» **THE EXERCISE**:
Copy out each line of the data below that contains the string "label", treating uppercase and lowercase as different.
** Begin PROVIDED RECORDS **
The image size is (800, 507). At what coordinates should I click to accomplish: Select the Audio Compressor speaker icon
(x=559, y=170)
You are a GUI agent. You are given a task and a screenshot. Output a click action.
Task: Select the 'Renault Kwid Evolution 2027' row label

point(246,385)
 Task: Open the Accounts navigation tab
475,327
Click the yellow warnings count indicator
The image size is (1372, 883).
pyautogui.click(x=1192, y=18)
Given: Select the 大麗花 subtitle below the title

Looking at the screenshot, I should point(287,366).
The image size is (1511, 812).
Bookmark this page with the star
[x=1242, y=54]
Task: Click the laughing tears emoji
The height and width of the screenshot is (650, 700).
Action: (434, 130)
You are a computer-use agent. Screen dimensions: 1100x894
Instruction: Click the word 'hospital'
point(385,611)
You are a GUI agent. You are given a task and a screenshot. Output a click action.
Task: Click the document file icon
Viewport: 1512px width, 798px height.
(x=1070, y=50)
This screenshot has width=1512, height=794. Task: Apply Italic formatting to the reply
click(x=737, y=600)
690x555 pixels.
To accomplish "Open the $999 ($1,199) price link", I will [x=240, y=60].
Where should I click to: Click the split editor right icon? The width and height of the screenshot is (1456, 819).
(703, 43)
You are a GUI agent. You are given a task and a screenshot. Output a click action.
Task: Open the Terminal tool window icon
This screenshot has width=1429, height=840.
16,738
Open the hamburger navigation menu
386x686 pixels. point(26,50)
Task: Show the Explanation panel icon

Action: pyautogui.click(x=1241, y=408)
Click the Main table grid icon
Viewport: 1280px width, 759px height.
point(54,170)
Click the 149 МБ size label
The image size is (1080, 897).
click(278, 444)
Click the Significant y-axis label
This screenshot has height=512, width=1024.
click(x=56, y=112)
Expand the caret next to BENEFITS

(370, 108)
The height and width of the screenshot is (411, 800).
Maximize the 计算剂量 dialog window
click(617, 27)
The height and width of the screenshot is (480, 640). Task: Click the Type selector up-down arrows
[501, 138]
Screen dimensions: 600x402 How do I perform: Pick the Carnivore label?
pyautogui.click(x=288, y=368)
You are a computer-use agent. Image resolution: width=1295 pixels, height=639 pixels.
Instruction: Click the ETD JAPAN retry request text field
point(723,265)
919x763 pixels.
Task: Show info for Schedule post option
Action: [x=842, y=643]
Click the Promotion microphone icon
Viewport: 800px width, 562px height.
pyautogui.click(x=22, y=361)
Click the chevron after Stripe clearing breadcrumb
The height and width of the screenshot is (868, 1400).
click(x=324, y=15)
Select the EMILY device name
** End PROVIDED RECORDS **
» **FINISHED ANSWER**:
Task: Select the 'Renault Kwid Evolution 2027' row label
Click the 149 МБ size label
Click the Significant y-axis label
Screen dimensions: 600x402 How do I perform: Pick the Carnivore label?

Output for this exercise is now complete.